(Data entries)
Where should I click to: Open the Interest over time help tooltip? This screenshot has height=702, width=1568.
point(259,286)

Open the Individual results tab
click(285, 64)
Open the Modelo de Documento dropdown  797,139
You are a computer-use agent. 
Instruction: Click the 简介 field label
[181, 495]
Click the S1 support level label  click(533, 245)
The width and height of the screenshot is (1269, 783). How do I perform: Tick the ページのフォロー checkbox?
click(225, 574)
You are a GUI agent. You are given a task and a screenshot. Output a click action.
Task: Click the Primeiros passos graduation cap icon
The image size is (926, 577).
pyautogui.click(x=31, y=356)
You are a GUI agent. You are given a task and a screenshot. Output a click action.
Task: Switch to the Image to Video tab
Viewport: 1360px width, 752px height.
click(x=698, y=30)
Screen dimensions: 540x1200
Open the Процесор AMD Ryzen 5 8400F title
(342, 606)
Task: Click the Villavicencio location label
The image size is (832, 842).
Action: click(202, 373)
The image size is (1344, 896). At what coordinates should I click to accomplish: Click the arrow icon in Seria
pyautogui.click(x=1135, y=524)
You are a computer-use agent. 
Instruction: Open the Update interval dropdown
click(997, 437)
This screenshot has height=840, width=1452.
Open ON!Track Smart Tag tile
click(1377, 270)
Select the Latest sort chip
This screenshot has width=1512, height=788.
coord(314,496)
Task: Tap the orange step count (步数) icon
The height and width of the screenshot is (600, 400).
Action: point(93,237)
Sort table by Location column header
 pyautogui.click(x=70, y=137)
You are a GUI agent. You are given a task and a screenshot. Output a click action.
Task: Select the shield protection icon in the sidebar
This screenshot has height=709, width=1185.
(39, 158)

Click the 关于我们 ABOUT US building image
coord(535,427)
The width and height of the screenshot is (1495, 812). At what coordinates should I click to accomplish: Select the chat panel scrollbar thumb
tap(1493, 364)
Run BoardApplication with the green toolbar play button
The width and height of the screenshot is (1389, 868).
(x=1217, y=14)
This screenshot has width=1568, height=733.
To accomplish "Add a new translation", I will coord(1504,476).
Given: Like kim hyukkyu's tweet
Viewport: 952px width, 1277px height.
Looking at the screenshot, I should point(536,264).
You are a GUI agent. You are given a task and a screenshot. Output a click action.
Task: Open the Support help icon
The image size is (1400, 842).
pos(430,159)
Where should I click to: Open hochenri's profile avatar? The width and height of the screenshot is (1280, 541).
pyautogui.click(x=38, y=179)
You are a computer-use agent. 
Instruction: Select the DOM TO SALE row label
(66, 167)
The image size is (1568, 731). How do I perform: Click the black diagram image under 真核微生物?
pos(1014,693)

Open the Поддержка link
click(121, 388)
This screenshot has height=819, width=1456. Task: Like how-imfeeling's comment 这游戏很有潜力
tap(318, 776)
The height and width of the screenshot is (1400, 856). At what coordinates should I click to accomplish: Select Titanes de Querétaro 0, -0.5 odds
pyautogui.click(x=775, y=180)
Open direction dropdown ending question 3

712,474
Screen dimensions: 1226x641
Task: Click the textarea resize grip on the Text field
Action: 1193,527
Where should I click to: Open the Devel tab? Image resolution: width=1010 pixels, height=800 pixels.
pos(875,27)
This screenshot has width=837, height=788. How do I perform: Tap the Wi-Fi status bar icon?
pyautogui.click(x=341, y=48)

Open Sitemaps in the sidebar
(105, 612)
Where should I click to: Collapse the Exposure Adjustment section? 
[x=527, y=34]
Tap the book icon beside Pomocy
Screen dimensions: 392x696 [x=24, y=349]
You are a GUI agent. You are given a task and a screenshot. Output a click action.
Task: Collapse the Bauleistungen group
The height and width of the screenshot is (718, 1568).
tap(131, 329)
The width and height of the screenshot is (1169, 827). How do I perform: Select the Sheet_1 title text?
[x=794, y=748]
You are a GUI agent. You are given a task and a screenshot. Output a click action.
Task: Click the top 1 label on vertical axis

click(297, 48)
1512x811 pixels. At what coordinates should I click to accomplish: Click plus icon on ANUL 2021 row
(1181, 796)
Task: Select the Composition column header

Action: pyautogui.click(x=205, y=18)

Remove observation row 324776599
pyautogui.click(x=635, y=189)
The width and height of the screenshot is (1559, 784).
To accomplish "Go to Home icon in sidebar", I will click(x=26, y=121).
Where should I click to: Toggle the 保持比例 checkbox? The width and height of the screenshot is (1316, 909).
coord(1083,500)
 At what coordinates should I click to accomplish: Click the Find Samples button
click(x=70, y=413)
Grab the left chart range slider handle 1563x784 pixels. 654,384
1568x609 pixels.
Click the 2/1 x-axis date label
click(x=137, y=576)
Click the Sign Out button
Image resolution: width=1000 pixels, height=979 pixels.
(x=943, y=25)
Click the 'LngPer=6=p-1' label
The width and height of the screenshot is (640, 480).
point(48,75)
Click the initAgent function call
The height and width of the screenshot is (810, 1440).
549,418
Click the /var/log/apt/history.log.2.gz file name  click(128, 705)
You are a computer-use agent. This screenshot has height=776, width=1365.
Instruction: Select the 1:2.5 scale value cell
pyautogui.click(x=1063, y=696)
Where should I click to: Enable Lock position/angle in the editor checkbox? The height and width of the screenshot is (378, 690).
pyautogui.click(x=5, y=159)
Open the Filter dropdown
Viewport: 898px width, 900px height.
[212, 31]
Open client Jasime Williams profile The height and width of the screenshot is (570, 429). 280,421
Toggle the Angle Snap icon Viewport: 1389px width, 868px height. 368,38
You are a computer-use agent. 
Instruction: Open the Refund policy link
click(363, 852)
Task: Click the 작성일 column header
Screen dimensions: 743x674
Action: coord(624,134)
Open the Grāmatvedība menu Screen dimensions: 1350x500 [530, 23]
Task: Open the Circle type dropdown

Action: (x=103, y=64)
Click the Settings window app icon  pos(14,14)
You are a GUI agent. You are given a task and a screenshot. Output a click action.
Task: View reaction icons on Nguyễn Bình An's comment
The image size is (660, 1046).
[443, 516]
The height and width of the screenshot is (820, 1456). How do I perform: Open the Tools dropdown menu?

■ What you have to do: Rewrite the data entries above, replacing every "GUI agent" with "screen agent" and leaving everything else unchanged.

■ Reply:
Where should I click to: Open the Interest over time help tooltip? This screenshot has height=702, width=1568.
point(259,286)

Open the Individual results tab
click(285, 64)
Open the Modelo de Documento dropdown  797,139
You are a computer-use agent. 
Instruction: Click the 简介 field label
[181, 495]
Click the S1 support level label  click(533, 245)
The width and height of the screenshot is (1269, 783). How do I perform: Tick the ページのフォロー checkbox?
click(225, 574)
You are a screen agent. You are given a task and a screenshot. Output a click action.
Task: Click the Primeiros passos graduation cap icon
The image size is (926, 577).
pyautogui.click(x=31, y=356)
You are a screen agent. You are given a task and a screenshot. Output a click action.
Task: Switch to the Image to Video tab
Viewport: 1360px width, 752px height.
click(x=698, y=30)
Screen dimensions: 540x1200
Open the Процесор AMD Ryzen 5 8400F title
(342, 606)
Task: Click the Villavicencio location label
The image size is (832, 842).
Action: click(202, 373)
The image size is (1344, 896). At what coordinates should I click to accomplish: Click the arrow icon in Seria
pyautogui.click(x=1135, y=524)
You are a computer-use agent. 
Instruction: Open the Update interval dropdown
click(997, 437)
This screenshot has height=840, width=1452.
Open ON!Track Smart Tag tile
click(1377, 270)
Select the Latest sort chip
This screenshot has width=1512, height=788.
coord(314,496)
Task: Tap the orange step count (步数) icon
The height and width of the screenshot is (600, 400).
Action: point(93,237)
Sort table by Location column header
 pyautogui.click(x=70, y=137)
You are a screen agent. You are given a task and a screenshot. Output a click action.
Task: Select the shield protection icon in the sidebar
This screenshot has height=709, width=1185.
(39, 158)

Click the 关于我们 ABOUT US building image
coord(535,427)
The width and height of the screenshot is (1495, 812). At what coordinates should I click to accomplish: Select the chat panel scrollbar thumb
tap(1493, 364)
Run BoardApplication with the green toolbar play button
The width and height of the screenshot is (1389, 868).
(x=1217, y=14)
This screenshot has width=1568, height=733.
To accomplish "Add a new translation", I will coord(1504,476).
Given: Like kim hyukkyu's tweet
Viewport: 952px width, 1277px height.
Looking at the screenshot, I should point(536,264).
You are a screen agent. You are given a task and a screenshot. Output a click action.
Task: Open the Support help icon
The image size is (1400, 842).
pos(430,159)
Where should I click to: Open hochenri's profile avatar? The width and height of the screenshot is (1280, 541).
pyautogui.click(x=38, y=179)
You are a computer-use agent. 
Instruction: Select the DOM TO SALE row label
(66, 167)
The image size is (1568, 731). How do I perform: Click the black diagram image under 真核微生物?
pos(1014,693)

Open the Поддержка link
click(121, 388)
This screenshot has height=819, width=1456. Task: Like how-imfeeling's comment 这游戏很有潜力
tap(318, 776)
The height and width of the screenshot is (1400, 856). At what coordinates should I click to accomplish: Select Titanes de Querétaro 0, -0.5 odds
pyautogui.click(x=775, y=180)
Open direction dropdown ending question 3

712,474
Screen dimensions: 1226x641
Task: Click the textarea resize grip on the Text field
Action: 1193,527
Where should I click to: Open the Devel tab? Image resolution: width=1010 pixels, height=800 pixels.
pos(875,27)
This screenshot has width=837, height=788. How do I perform: Tap the Wi-Fi status bar icon?
pyautogui.click(x=341, y=48)

Open Sitemaps in the sidebar
(105, 612)
Where should I click to: Collapse the Exposure Adjustment section? 
[x=527, y=34]
Tap the book icon beside Pomocy
Screen dimensions: 392x696 [x=24, y=349]
You are a screen agent. You are given a task and a screenshot. Output a click action.
Task: Collapse the Bauleistungen group
The height and width of the screenshot is (718, 1568).
tap(131, 329)
The width and height of the screenshot is (1169, 827). How do I perform: Select the Sheet_1 title text?
[x=794, y=748]
You are a screen agent. You are given a task and a screenshot. Output a click action.
Task: Click the top 1 label on vertical axis

click(297, 48)
1512x811 pixels. At what coordinates should I click to accomplish: Click plus icon on ANUL 2021 row
(1181, 796)
Task: Select the Composition column header

Action: pyautogui.click(x=205, y=18)

Remove observation row 324776599
pyautogui.click(x=635, y=189)
The width and height of the screenshot is (1559, 784).
To accomplish "Go to Home icon in sidebar", I will click(x=26, y=121).
Where should I click to: Toggle the 保持比例 checkbox? The width and height of the screenshot is (1316, 909).
coord(1083,500)
 At what coordinates should I click to accomplish: Click the Find Samples button
click(x=70, y=413)
Grab the left chart range slider handle 1563x784 pixels. 654,384
1568x609 pixels.
Click the 2/1 x-axis date label
click(x=137, y=576)
Click the Sign Out button
Image resolution: width=1000 pixels, height=979 pixels.
(x=943, y=25)
Click the 'LngPer=6=p-1' label
The width and height of the screenshot is (640, 480).
point(48,75)
Click the initAgent function call
The height and width of the screenshot is (810, 1440).
549,418
Click the /var/log/apt/history.log.2.gz file name  click(128, 705)
You are a computer-use agent. This screenshot has height=776, width=1365.
Instruction: Select the 1:2.5 scale value cell
pyautogui.click(x=1063, y=696)
Where should I click to: Enable Lock position/angle in the editor checkbox? The height and width of the screenshot is (378, 690).
pyautogui.click(x=5, y=159)
Open the Filter dropdown
Viewport: 898px width, 900px height.
[212, 31]
Open client Jasime Williams profile The height and width of the screenshot is (570, 429). 280,421
Toggle the Angle Snap icon Viewport: 1389px width, 868px height. 368,38
You are a computer-use agent. 
Instruction: Open the Refund policy link
click(363, 852)
Task: Click the 작성일 column header
Screen dimensions: 743x674
Action: coord(624,134)
Open the Grāmatvedība menu Screen dimensions: 1350x500 [530, 23]
Task: Open the Circle type dropdown

Action: (x=103, y=64)
Click the Settings window app icon  pos(14,14)
You are a screen agent. You are given a task and a screenshot. Output a click action.
Task: View reaction icons on Nguyễn Bình An's comment
The image size is (660, 1046).
[443, 516]
The height and width of the screenshot is (820, 1456). How do I perform: Open the Tools dropdown menu?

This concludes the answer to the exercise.